Wie wir das mit dem Gendern sehen
Unter dem Stichwort des „Genderns“ werden wir schon länger, noch vorwiegend von Kundinnen und jetzt auch von weiblichen Mitgliedern, darauf hingewiesen, dass sie sich mit der ausschließlichen Verwendung der grammatisch männlichen Formen in den Schreiben nicht angesprochen fühlen. Sie fordern uns auf, sie zukünftig bitte auch sprachlich mit einzubeziehen. Einer jetzt zum Teil stark ideologisch verengten „Glaubensdebatte“ darüber möchte ich mich nicht öffnen. Andererseits ist es richtig, dass in unserer Sprache oft ein grammatisches Maskulinum für eine Gesamtheit von Personen steht („alle Radfahrer“, „alle Teilhaber“). Diese historisch entstandene grammatische Form enthält für viele Frauen einen Ausdruck männlicher Dominanz. Deshalb wird gefordert, Gleichberechtigung auch in der sprachlichen Form hörbar und sichtbar werden zu lassen. Dafür gibt es eine ganze Reihe von Vorschlägen, die zum Teil kontrovers diskutiert werden.

Quelldatensätze
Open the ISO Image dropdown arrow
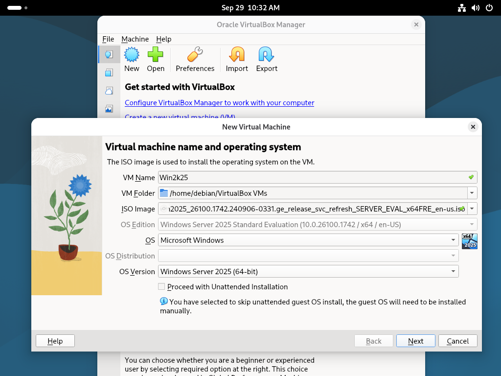 472,209
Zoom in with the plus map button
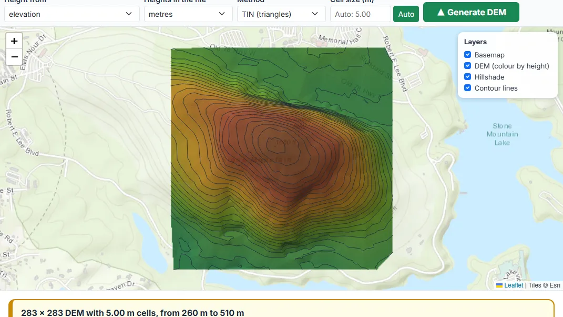 tap(14, 41)
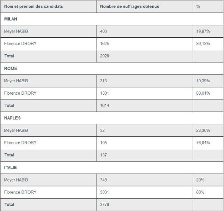
Task: Select the Milan total value 2028
Action: coord(105,56)
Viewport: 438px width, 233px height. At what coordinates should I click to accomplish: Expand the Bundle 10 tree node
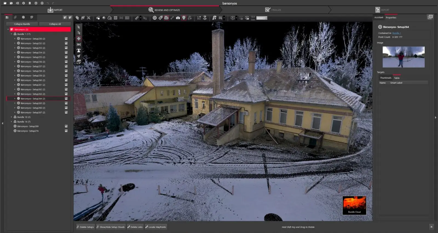[11, 117]
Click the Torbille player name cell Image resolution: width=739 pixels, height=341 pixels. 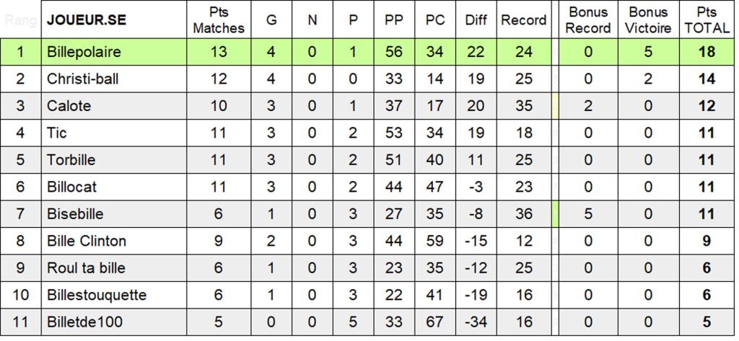[71, 160]
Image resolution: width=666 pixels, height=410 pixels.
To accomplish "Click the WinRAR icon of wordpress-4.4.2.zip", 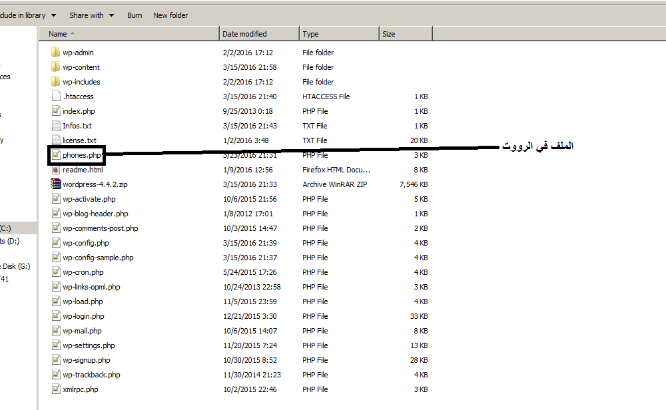I will [56, 184].
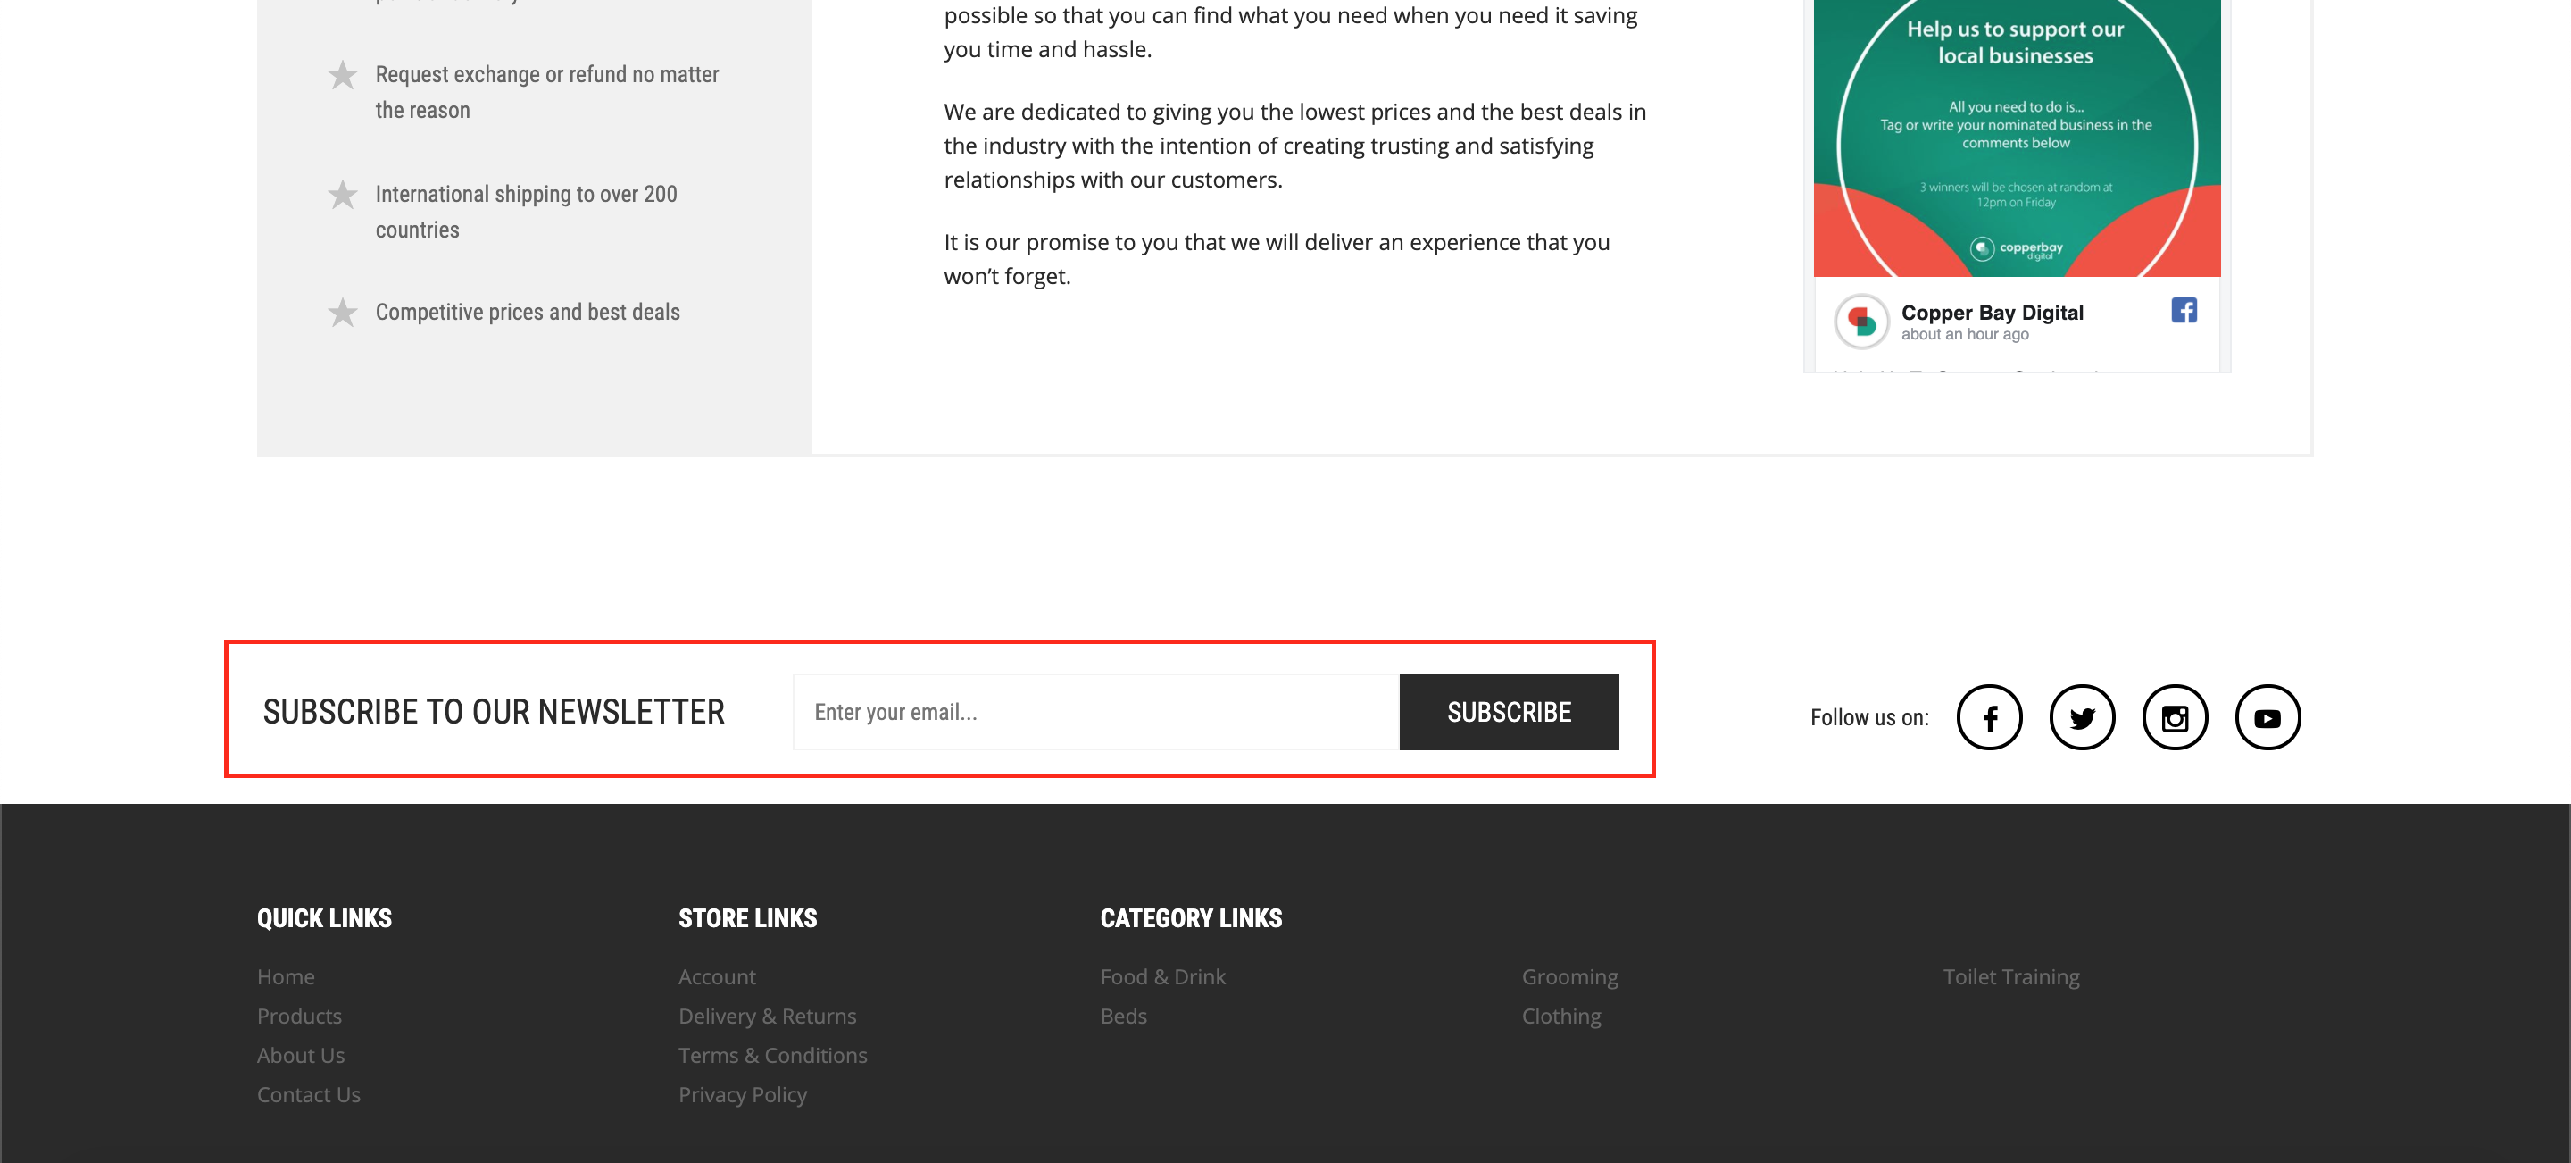The height and width of the screenshot is (1163, 2571).
Task: Visit Delivery & Returns page
Action: 767,1015
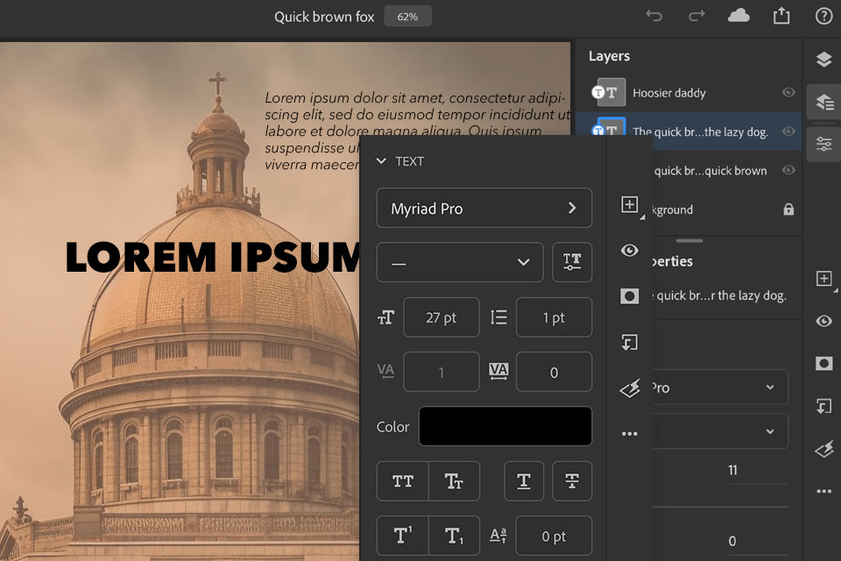The width and height of the screenshot is (841, 561).
Task: Click the 27 pt font size field
Action: point(441,317)
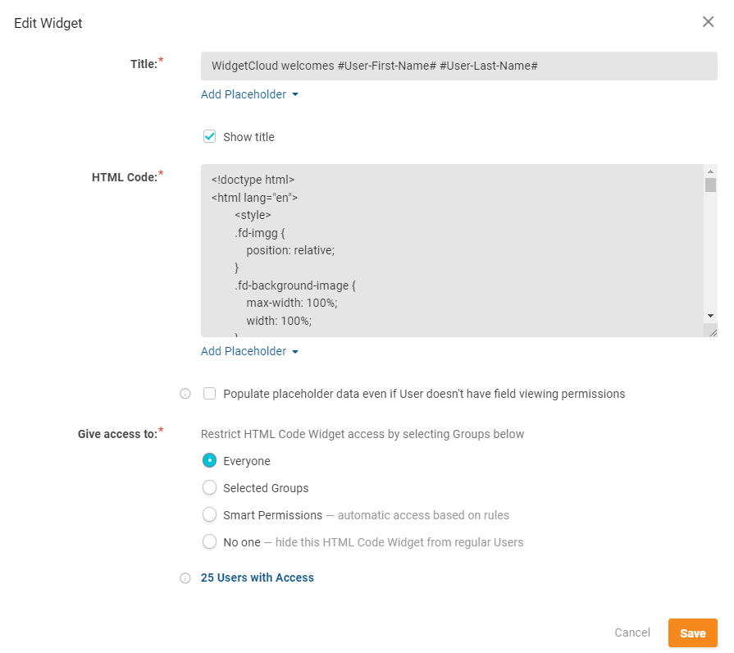Click the scroll-down arrow on the HTML Code scrollbar

(x=711, y=314)
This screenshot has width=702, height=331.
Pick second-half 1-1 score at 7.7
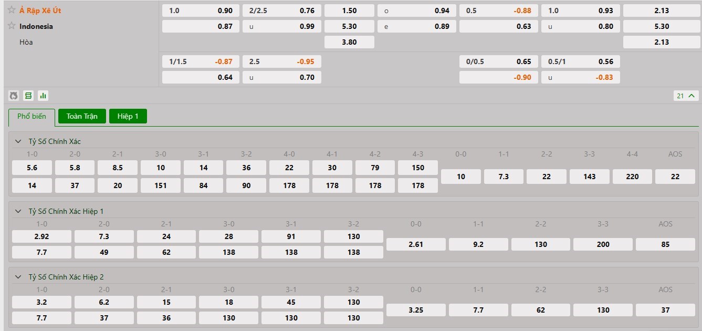(x=478, y=310)
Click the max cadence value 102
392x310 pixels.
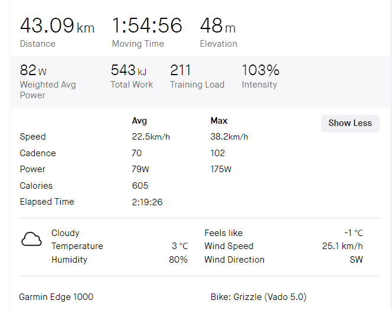pyautogui.click(x=218, y=153)
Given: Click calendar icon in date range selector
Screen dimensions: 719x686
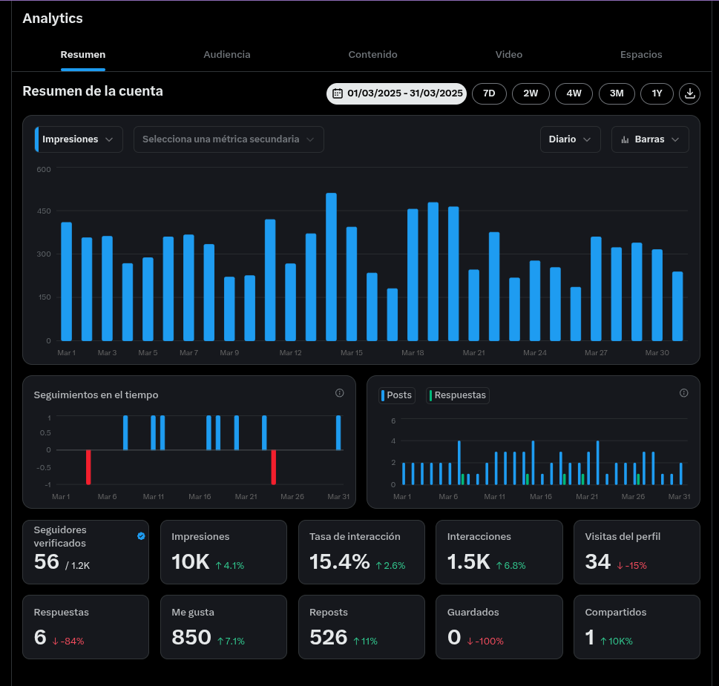Looking at the screenshot, I should click(x=338, y=93).
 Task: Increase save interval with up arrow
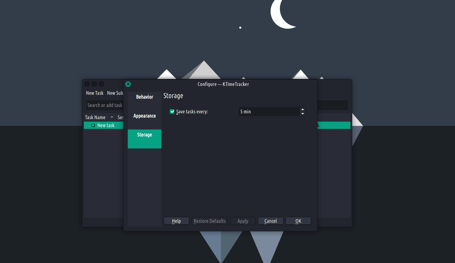pyautogui.click(x=303, y=109)
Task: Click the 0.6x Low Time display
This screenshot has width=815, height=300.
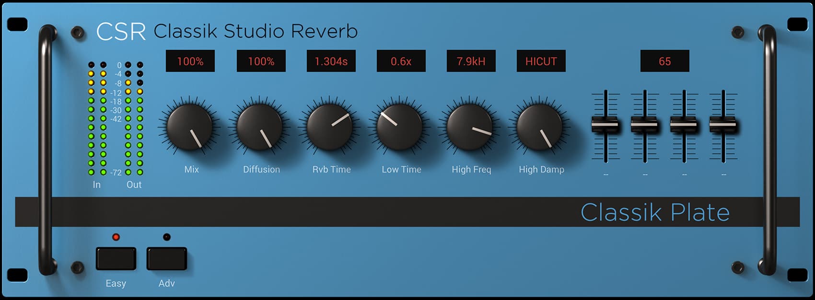Action: coord(401,61)
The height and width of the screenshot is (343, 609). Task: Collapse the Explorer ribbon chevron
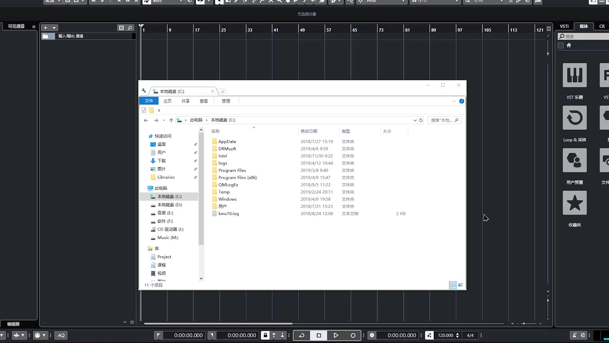(x=454, y=101)
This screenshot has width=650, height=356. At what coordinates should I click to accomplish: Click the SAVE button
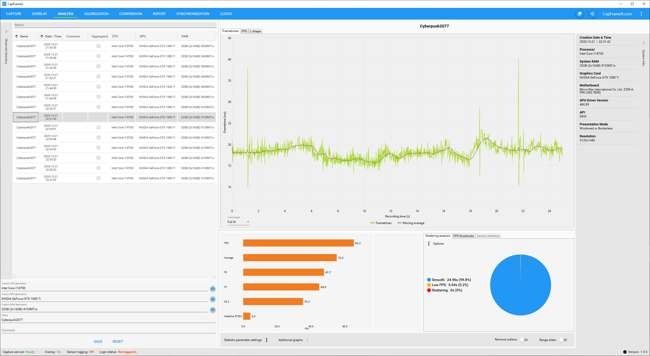(x=98, y=342)
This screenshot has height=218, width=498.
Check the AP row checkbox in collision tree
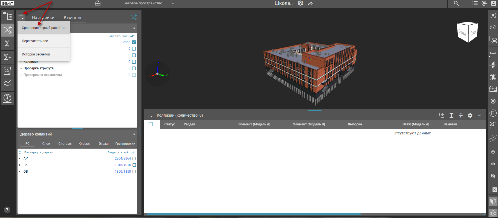134,158
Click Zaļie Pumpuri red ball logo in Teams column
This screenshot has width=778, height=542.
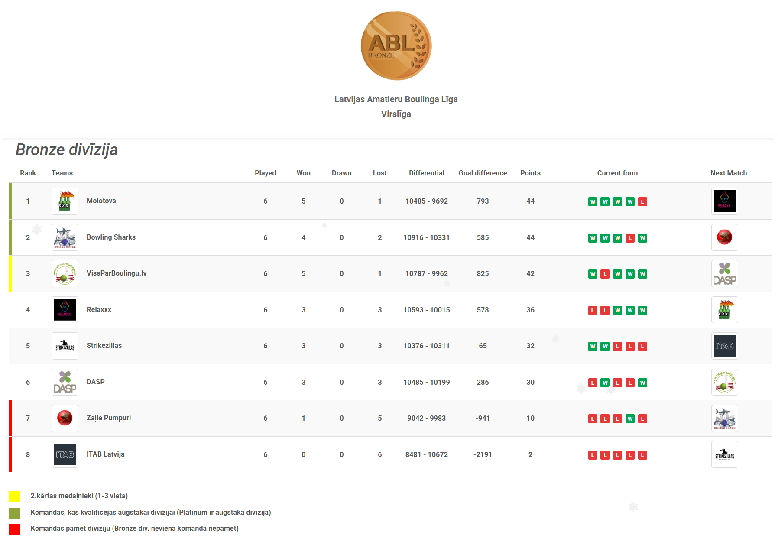pos(65,418)
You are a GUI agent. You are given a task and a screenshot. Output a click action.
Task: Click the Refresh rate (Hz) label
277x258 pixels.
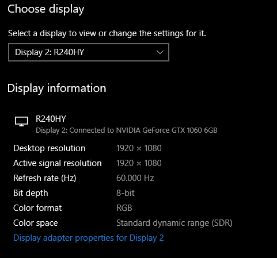45,178
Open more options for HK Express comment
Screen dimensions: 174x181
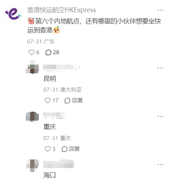pos(160,10)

■ AUFGABEN:
a) Wofür steht laut dem Text zum Gendern in unserer Sprache oft ein grammatisches Maskulinum?
b) Nimm den Text zum Gendern nach seinem letzten Satz wieder auf und schreibe ihn weiter.

■ ANTWORTEN:
a) Für eine Gesamtheit von Personen, etwa „alle Radfahrer“ oder „alle Teilhaber“.

b)
Sprache war zu allen Zeiten
dem Wandel als Ausdruck gesellschaftlicher Veränderungen unterworfen,
manches davon hatte als vorübergehende Zuspitzung des Zeitgeistes keinen
Bestand und manches drückte bleibende gesellschaftliche Veränderungen
aus. So werde ich in von mir formulierten Schreiben und Texten mit
einiger Gelassenheit die Einbeziehung der Geschlechter in den
sprachlichen Formulierungen suchen, wo immer und in welcher Form ich das
für möglich erachte, ohne dabei zur Umgehung des Problems auf
Anglizismen auszuweichen.
Manche Genderformen werde ich aber aus
ästhetischen Gründen wohl nicht verwenden. Das „*“ Gendersternchen ist
zwar eine praktische Form der Verkürzung, aber auch nicht völlig
überzeugend. Sind in „die Bäuer*innen“ noch „die Bauern“
eingeschlossen?.
In der Anrede und Begrüßung möchte ich weiterhin
die ausführliche Form der Doppelung wählen. Ich werde auch keine
widersinnigen Schematismen anwenden („liebe MitgliederInnen“ – „die
Mitglieder“ ist keine maskuline Form, sondern der Plural vom Neutrum
„das Mitglied“, so wie „Kinder“ der Plural vom Neutrum „das Kind“ ist).
Früher war die Anrede in einer Genossenschaft noch umstandslos „Genosse“
bzw. „Genossen“, da wäre die Adaption der weiblichen Form jetzt auch
einfach gewesen. Der Zeitgeist hat die Sprache hier aber bereits
verändert, heute nennen wir uns Mitglieder und wie oben ausgeführt,
schließt das beide Geschlechter ein.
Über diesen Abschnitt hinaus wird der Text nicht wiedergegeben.